Item position entries:
═══

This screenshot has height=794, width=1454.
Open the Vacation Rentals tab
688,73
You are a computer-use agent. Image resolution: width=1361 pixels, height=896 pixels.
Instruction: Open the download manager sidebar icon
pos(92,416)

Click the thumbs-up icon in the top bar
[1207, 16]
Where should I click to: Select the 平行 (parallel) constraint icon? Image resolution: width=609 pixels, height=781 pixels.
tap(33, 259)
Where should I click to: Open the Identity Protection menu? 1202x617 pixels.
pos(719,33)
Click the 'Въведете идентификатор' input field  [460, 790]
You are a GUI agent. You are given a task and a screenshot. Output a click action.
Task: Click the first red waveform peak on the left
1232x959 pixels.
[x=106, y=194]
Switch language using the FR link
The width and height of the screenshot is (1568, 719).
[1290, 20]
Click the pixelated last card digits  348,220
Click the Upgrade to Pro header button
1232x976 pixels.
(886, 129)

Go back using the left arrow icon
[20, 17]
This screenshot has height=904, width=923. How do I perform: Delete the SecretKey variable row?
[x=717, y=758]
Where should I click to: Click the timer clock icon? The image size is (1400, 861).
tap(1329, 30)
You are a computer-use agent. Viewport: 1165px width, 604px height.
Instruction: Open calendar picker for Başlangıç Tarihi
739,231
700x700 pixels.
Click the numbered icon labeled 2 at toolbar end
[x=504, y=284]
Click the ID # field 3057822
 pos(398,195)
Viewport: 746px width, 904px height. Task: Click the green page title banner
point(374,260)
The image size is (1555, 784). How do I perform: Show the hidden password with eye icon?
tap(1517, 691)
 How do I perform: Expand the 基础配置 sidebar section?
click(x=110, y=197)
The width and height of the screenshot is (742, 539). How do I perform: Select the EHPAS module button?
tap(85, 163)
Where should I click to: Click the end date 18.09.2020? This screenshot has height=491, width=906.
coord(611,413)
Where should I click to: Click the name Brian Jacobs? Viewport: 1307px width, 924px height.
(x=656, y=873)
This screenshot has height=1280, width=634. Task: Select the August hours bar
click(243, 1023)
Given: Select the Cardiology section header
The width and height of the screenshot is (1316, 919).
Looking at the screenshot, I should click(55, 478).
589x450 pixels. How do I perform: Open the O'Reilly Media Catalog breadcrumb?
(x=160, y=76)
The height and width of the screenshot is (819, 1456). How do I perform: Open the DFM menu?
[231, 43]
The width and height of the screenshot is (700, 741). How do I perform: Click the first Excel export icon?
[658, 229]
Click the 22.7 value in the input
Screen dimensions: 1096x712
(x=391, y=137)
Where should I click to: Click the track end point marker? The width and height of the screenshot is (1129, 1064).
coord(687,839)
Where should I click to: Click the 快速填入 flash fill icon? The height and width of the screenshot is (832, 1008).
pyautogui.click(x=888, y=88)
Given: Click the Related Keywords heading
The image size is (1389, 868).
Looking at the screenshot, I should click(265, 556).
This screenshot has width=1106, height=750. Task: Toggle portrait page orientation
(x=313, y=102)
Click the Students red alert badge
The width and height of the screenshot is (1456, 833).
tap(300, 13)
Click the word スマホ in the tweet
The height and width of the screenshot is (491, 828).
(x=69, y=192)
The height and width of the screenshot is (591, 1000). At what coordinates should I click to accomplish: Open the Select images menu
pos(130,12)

═══

*What you will do*: Reproduce every line of the records above verbatim.

*The reply*:
This screenshot has height=794, width=1454.
Open the Vacation Rentals tab
688,73
You are a computer-use agent. Image resolution: width=1361 pixels, height=896 pixels.
Instruction: Open the download manager sidebar icon
pos(92,416)

Click the thumbs-up icon in the top bar
[1207, 16]
Where should I click to: Select the 平行 (parallel) constraint icon? Image resolution: width=609 pixels, height=781 pixels.
tap(33, 259)
Where should I click to: Open the Identity Protection menu? 1202x617 pixels.
pos(719,33)
Click the 'Въведете идентификатор' input field  [460, 790]
You are a GUI agent. You are given a task and a screenshot. Output a click action.
Task: Click the first red waveform peak on the left
1232x959 pixels.
[x=106, y=194]
Switch language using the FR link
The width and height of the screenshot is (1568, 719).
[1290, 20]
Click the pixelated last card digits  348,220
Click the Upgrade to Pro header button
1232x976 pixels.
(886, 129)

Go back using the left arrow icon
[20, 17]
This screenshot has height=904, width=923. How do I perform: Delete the SecretKey variable row?
[x=717, y=758]
Where should I click to: Click the timer clock icon? The image size is (1400, 861).
tap(1329, 30)
You are a computer-use agent. Viewport: 1165px width, 604px height.
Instruction: Open calendar picker for Başlangıç Tarihi
739,231
700x700 pixels.
Click the numbered icon labeled 2 at toolbar end
[x=504, y=284]
Click the ID # field 3057822
 pos(398,195)
Viewport: 746px width, 904px height. Task: Click the green page title banner
point(374,260)
The image size is (1555, 784). How do I perform: Show the hidden password with eye icon?
tap(1517, 691)
 How do I perform: Expand the 基础配置 sidebar section?
click(x=110, y=197)
The width and height of the screenshot is (742, 539). How do I perform: Select the EHPAS module button?
tap(85, 163)
Where should I click to: Click the end date 18.09.2020? This screenshot has height=491, width=906.
coord(611,413)
Where should I click to: Click the name Brian Jacobs? Viewport: 1307px width, 924px height.
(x=656, y=873)
This screenshot has height=1280, width=634. Task: Select the August hours bar
click(243, 1023)
Given: Select the Cardiology section header
The width and height of the screenshot is (1316, 919).
Looking at the screenshot, I should click(55, 478).
589x450 pixels. How do I perform: Open the O'Reilly Media Catalog breadcrumb?
(x=160, y=76)
The height and width of the screenshot is (819, 1456). How do I perform: Open the DFM menu?
[231, 43]
The width and height of the screenshot is (700, 741). How do I perform: Click the first Excel export icon?
[658, 229]
Click the 22.7 value in the input
Screen dimensions: 1096x712
(x=391, y=137)
Where should I click to: Click the track end point marker? The width and height of the screenshot is (1129, 1064).
coord(687,839)
Where should I click to: Click the 快速填入 flash fill icon? The height and width of the screenshot is (832, 1008).
pyautogui.click(x=888, y=88)
Given: Click the Related Keywords heading
The image size is (1389, 868).
Looking at the screenshot, I should click(265, 556).
This screenshot has width=1106, height=750. Task: Toggle portrait page orientation
(x=313, y=102)
Click the Students red alert badge
The width and height of the screenshot is (1456, 833).
tap(300, 13)
Click the word スマホ in the tweet
The height and width of the screenshot is (491, 828).
(x=69, y=192)
The height and width of the screenshot is (591, 1000). At what coordinates should I click to accomplish: Open the Select images menu
pos(130,12)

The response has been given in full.